Le portrait du padre Dirk serait incomplet sans évoquer sa passion pour les motos. La place Cardinal Mercier est régulièrement envahie par des bécanes qui sont bénies par le curé. Dirk Vannetelbosch est devenu l’aumônier des ‘Blue Knight’, des forces de l’ordre circulant à moto. Contrairement à ce qu’on croit, précise l’aumônier, "un motard n’est pas forcément un voyou. Il y a une forme de solidarité entre nous… l’un est là pour l’autre." La présence du padre Dirk ne se limite pas au territoire bruxellois. Sa fonction d’aumônier des ‘Blue Knight’ le pousse à traverser les frontières, en direction de la Croatie. Il est invité plusieurs fois par an pour y bénir les motos des policiers. Même si le sermon qu’il prononce est traduit en croate, Dirk Vannetelbosch a suffisamment appris cette langue pour comprendre ce qu’il lit. C’est une manière d’ "entrer dans leur culture", explique-t-il. Cela représente pourtant un défi supplémentaire pour quelqu’un qui, à l’adolescence, ne savait pas bien parler.

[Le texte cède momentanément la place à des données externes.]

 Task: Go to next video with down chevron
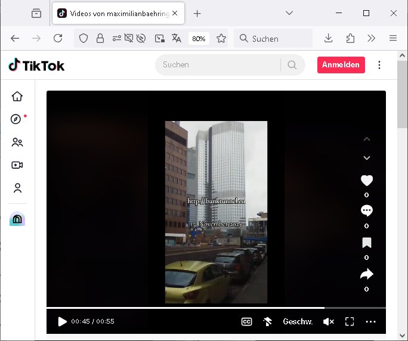[367, 158]
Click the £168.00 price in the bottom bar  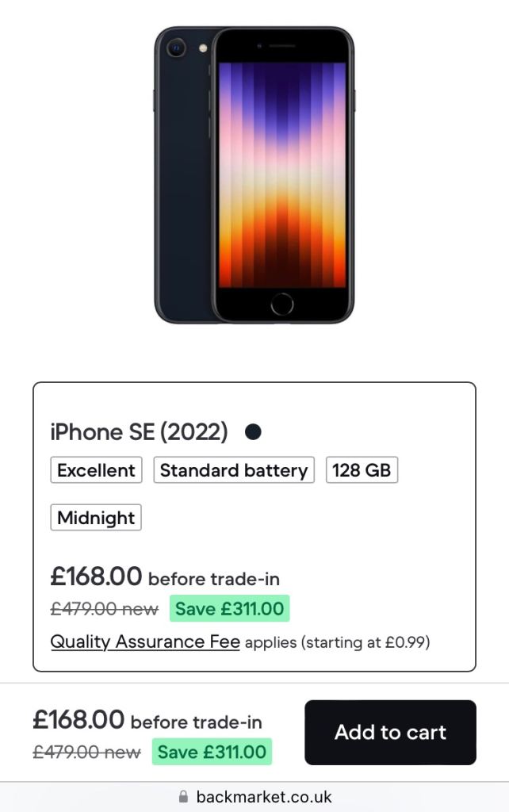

Anne-Françoise de BEAUDRAP
* Cette messe sera retransmise ce dimanche 27 août de 11h à 12h sur La Deux, depuis l’église Saint-Pierre de Jette. Le père Dirk Vannetelbosch assurera la prédication. A noter à cette occasion les présences de Boubker Macbahi, imam de Jette et du P. Sabri Aydin, prêtre syriaque-orthodoxe.

Entre un séjour en Croatie pour accompagner spirituellement une cohorte de motards et les préparatifs de la prochaine messe télévisée*, la vie du curé néerlandophone de Jette ne ressemble à aucune autre.